A nationwide consortium of researchers has identified the first genetic defect linked to biliary atresia, a mysterious liver disease that is the leading cause for liver transplantation in children.
The results were published in the journal Hepatology.
The causes of biliary atresia were unknown, so this is a major advance that will move the field of pediatric liver disease forward, says senior author Saul J. Karpen, MD, PhD, professor of pediatrics at Emory University School of Medicine and a pediatric hepatologist at Children's Healthcare of Atlanta.
"Having the first plausible gene for BA is arguably one of the biggest finding in the field for decades," says Karpen, who is Raymond F. Schinazi distinguished biomedical chair and division chief for Pediatric Gastroenterology, Hepatology and Nutrition. "If the genetics were straightforward, this process would have been a lot easier and the complexities less of an issue."
In biliary atresia, the bile ducts outside and inside the liver attract and fill up with scar tissue. Bile can't flow into the intestine, so bile builds up in the liver and damages it, eventually leading to problems absorbing nutrients and cirrhosis within the first months of life. The condition can be treated with bypass surgery, called the Kasai procedure, but often a liver transplant is necessary. Parents first notice that their babies may have liver problems because of persistent jaundice or light-colored stool.
Even large medical centers see only a handful of babies with biliary atresia each year. Supported by the National Institute of Diabetes and Digestive and Kidney Diseases, Karpen teamed up with pediatric liver specialists across the country to gather enough patients for a genetic study, which was 15 years in the making.
Biliary atresia is not passed from parent to child in an obvious inheritance pattern; some in the field had been debating viruses or toxins as potential triggers. Researchers turned to the tactic of "divide and conquer." Karpen and other liver experts noticed that some cases of biliary atresia (about 10 percent) are associated with a type of congenital defect called heterotaxy, in which the left-right positioning of internal organs is reversed.

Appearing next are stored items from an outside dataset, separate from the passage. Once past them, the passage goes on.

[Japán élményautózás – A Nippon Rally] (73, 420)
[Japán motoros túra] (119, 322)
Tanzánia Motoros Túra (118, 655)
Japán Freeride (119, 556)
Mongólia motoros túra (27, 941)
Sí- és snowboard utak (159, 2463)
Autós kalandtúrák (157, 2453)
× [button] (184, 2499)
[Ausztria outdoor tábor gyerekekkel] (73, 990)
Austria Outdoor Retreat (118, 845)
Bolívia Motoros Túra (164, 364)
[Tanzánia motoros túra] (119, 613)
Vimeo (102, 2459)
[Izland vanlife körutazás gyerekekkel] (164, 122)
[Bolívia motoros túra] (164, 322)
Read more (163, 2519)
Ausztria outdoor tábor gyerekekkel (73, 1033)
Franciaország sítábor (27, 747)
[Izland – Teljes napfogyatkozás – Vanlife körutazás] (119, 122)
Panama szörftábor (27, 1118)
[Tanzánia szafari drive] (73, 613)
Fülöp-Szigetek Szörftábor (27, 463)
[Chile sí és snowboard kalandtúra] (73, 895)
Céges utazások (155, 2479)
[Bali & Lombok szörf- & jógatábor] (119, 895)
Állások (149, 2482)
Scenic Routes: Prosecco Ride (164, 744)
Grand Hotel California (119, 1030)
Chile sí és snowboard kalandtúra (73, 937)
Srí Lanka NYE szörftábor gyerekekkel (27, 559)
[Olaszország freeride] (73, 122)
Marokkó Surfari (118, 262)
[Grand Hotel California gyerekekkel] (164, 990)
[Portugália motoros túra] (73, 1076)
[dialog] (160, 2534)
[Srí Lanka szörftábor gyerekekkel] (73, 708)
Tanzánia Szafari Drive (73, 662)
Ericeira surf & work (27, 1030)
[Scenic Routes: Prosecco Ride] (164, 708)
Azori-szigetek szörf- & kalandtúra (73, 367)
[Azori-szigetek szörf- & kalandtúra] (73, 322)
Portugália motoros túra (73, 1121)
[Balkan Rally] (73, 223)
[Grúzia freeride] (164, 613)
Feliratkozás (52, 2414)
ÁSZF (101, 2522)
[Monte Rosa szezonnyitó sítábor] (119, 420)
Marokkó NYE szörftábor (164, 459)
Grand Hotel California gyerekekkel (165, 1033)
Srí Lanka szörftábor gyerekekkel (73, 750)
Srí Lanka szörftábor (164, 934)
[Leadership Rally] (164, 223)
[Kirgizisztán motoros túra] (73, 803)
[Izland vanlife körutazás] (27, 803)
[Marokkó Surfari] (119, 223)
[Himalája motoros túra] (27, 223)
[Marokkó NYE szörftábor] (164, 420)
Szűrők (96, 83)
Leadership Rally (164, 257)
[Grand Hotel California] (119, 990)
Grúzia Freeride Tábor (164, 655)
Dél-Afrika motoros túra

This form is called BASM: biliary atresia with splenic malformation.
The researchers focused on 67 children with BASM, including 58 child-parent trios. The team used the technique of whole exome sequencing, and looked at a subset of the genome (2,016 genes) linked to cilia, cellular structures important in guiding embryonic patterning and organ development.
The study found five patients who had two copies of disabling mutations in the gene PKD1L1, and three additional patients who had one mutation in the gene. The researchers also confirmed that the protein encoded by PKD1L1 was produced in bile duct cells.
"We already had a hunch that there would be ciliopathy genes involved, because of what is known about left-right asymmetry and development," Karpen says.
In separate research, mutations in PKD1L1 were also recently linked to heterotaxy and congenital heart disease, although whether the patients had liver disease is unclear.
PKD1L1 is unlikely to be responsible for every case of biliary atresia, especially the majority of patients who do not have BASM. However, finding PKD1L1 as a strong candidate could unlock more information about how fibrotic cells are attracted to the bile ducts in biliary atresia, Karpen says.